REQUEST -
Recast the entries as a two-column CSV with the headers "entry_text" and "answer" and one row per entry. Put each value in a single quoted field with line breaks turned into spaces, starting at the line that has "This screenshot has width=1231, height=456." and stopping after the line that has "(x=49, y=712)".

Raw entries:
.....

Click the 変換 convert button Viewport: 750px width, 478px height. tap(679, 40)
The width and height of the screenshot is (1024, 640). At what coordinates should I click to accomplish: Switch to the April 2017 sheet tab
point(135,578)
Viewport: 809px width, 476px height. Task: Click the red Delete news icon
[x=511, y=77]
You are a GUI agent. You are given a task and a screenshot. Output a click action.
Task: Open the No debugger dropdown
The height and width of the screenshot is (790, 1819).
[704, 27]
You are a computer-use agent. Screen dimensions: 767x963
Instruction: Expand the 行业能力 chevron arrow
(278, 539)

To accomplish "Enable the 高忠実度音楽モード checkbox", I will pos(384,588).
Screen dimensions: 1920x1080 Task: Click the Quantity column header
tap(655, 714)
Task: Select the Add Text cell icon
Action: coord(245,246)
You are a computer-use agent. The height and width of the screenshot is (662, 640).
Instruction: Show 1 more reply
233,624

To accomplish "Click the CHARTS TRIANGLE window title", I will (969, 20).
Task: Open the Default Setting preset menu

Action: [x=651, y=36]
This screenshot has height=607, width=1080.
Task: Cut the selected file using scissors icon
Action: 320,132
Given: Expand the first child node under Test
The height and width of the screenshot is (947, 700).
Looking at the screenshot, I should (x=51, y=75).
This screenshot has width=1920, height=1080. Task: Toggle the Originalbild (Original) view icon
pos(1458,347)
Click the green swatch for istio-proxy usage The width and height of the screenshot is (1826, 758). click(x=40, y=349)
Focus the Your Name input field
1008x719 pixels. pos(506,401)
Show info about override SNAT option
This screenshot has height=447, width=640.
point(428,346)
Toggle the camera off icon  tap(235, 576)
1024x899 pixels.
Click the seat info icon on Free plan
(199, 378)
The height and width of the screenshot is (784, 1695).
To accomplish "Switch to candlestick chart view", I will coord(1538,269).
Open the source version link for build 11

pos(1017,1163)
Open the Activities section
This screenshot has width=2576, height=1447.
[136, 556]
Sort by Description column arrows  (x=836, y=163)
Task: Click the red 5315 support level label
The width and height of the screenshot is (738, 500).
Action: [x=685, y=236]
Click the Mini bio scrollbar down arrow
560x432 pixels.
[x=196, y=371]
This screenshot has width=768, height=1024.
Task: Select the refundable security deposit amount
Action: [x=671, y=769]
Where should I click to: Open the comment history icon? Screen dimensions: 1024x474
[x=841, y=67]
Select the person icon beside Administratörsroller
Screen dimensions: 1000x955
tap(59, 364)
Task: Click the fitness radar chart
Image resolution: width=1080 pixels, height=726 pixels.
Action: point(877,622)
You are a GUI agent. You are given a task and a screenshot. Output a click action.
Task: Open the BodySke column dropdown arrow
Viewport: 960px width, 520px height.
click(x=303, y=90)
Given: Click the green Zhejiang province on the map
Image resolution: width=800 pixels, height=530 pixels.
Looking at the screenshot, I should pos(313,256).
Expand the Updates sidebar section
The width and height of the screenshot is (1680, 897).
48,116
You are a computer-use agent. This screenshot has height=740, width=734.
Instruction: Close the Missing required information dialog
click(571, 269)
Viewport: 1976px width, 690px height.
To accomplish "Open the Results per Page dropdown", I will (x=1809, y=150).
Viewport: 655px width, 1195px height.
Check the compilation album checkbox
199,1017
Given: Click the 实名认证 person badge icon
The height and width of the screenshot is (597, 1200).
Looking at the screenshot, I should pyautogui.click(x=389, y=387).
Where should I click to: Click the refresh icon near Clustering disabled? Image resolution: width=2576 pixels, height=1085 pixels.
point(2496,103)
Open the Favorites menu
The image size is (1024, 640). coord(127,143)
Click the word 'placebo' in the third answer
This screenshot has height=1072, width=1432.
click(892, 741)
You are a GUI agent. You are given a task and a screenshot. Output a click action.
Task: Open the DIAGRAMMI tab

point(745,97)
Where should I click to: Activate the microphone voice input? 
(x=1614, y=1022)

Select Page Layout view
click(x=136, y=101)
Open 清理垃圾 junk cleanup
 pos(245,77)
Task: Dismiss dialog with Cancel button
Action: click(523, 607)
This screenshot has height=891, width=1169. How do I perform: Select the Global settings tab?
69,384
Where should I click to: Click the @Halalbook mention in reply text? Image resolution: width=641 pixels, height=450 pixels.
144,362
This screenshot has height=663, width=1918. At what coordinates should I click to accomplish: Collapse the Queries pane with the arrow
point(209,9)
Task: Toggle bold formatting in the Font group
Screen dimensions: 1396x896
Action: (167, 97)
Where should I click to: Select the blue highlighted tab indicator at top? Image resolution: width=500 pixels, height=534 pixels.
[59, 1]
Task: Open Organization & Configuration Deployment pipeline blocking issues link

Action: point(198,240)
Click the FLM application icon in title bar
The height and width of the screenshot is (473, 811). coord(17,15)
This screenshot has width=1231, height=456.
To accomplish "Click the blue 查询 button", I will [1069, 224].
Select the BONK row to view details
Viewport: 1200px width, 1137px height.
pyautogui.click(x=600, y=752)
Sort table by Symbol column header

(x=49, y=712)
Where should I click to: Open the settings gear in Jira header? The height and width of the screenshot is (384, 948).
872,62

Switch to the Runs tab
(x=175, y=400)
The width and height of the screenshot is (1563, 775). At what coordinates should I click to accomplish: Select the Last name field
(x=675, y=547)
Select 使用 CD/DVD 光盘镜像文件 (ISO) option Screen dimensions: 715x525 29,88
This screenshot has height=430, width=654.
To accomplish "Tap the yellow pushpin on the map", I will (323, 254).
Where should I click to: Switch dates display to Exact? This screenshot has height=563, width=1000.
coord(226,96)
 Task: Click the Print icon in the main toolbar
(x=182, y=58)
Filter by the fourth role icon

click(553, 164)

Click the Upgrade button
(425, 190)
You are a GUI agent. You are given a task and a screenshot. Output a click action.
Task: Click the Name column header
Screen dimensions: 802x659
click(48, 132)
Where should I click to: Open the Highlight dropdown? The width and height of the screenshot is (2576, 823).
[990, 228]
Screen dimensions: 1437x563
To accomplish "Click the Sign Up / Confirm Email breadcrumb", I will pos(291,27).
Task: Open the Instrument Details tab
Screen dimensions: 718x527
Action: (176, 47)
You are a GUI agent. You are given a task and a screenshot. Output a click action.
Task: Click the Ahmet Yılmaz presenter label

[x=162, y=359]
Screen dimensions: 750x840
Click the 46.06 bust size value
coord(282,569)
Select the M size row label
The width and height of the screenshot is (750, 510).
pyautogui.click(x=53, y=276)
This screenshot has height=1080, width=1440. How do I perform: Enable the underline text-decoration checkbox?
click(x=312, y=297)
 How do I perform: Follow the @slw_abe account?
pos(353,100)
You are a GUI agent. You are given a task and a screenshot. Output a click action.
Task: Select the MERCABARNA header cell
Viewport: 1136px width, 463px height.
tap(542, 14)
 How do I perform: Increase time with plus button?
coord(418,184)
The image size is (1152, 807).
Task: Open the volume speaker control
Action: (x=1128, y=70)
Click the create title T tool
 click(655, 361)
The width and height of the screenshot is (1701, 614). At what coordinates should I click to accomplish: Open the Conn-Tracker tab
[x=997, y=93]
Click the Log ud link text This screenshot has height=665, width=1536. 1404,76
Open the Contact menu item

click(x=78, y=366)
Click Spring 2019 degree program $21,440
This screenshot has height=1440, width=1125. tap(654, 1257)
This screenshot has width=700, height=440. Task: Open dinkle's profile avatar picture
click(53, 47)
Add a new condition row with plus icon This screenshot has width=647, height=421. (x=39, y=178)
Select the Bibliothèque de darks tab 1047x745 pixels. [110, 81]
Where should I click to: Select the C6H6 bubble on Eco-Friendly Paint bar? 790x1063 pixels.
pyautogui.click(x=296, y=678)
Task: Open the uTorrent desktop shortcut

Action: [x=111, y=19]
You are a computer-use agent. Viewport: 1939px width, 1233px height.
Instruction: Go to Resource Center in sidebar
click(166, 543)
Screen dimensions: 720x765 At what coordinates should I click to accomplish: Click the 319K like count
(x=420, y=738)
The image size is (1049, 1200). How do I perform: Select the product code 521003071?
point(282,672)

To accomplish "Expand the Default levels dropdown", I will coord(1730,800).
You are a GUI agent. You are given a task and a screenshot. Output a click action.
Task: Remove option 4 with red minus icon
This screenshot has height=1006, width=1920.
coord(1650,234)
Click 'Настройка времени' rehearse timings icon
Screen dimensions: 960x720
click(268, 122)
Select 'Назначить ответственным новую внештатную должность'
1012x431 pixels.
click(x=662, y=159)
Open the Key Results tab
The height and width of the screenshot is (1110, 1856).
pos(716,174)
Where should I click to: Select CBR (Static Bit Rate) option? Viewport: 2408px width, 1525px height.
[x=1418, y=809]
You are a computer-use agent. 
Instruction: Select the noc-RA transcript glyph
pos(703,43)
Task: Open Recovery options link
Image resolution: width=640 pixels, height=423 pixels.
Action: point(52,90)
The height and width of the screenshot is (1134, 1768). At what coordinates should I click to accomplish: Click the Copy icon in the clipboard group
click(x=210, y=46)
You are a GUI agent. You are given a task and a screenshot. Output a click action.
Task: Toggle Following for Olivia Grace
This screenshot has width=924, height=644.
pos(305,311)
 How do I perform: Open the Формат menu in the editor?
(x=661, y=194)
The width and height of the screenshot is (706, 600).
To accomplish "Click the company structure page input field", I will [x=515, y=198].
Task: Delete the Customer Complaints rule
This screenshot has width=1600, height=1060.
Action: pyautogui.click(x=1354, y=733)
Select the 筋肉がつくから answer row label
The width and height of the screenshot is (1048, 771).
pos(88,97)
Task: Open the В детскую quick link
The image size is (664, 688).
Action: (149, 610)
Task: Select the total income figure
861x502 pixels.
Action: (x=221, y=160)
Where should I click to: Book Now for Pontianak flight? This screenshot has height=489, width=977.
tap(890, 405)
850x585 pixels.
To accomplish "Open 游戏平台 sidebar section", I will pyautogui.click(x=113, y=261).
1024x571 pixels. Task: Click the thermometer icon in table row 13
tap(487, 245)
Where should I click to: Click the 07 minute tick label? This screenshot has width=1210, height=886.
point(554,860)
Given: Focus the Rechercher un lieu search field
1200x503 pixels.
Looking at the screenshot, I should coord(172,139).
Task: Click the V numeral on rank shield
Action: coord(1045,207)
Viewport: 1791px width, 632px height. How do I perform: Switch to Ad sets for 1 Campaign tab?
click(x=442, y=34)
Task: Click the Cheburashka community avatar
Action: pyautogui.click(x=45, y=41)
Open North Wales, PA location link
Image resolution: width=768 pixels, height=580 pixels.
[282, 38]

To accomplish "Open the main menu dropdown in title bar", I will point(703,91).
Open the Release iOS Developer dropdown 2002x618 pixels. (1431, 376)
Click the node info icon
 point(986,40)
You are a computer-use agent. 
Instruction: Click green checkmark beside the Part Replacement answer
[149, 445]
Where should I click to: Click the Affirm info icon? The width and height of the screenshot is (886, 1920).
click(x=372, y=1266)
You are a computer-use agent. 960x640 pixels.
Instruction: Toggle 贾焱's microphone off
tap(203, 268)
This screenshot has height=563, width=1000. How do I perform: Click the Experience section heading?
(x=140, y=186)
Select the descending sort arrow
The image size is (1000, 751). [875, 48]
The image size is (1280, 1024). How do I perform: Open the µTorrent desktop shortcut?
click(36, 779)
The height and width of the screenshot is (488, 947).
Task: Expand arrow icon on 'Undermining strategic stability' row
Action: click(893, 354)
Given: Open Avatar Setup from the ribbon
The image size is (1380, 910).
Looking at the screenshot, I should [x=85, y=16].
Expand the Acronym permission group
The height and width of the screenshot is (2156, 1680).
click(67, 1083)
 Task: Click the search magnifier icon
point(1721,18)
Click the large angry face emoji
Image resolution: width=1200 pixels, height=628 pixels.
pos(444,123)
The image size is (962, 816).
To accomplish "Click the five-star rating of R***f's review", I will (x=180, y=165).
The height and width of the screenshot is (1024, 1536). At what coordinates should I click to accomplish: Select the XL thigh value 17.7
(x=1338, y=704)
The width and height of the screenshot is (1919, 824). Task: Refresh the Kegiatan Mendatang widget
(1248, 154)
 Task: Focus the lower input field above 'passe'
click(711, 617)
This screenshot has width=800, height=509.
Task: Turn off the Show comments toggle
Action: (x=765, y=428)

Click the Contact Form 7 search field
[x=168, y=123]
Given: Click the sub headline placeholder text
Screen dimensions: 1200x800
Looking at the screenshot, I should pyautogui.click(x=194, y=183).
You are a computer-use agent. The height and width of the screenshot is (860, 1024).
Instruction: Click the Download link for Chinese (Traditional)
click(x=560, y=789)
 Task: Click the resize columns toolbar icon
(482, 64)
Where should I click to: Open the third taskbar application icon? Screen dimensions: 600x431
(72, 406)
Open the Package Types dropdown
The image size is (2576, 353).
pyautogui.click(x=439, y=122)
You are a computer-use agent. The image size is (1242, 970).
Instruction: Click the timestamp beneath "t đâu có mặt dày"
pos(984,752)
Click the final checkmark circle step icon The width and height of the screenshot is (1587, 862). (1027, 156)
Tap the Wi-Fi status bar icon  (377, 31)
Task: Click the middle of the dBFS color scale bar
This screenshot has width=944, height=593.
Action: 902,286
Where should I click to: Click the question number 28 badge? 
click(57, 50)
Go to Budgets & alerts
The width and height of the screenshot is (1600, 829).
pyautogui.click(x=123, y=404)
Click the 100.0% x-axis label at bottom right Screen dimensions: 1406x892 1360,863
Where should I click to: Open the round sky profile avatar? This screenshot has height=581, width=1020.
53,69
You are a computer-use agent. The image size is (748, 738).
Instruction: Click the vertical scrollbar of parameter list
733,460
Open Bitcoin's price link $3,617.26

.....

EXERCISE SOLUTION -
entry_text,answer
"This screenshot has width=1231, height=456. To accomplish ""Click the blue 查询 button"",","I will [1069, 224]."
"Select the BONK row to view details Viewport: 1200px width, 1137px height.","pyautogui.click(x=600, y=752)"
"Sort table by Symbol column header","(x=49, y=712)"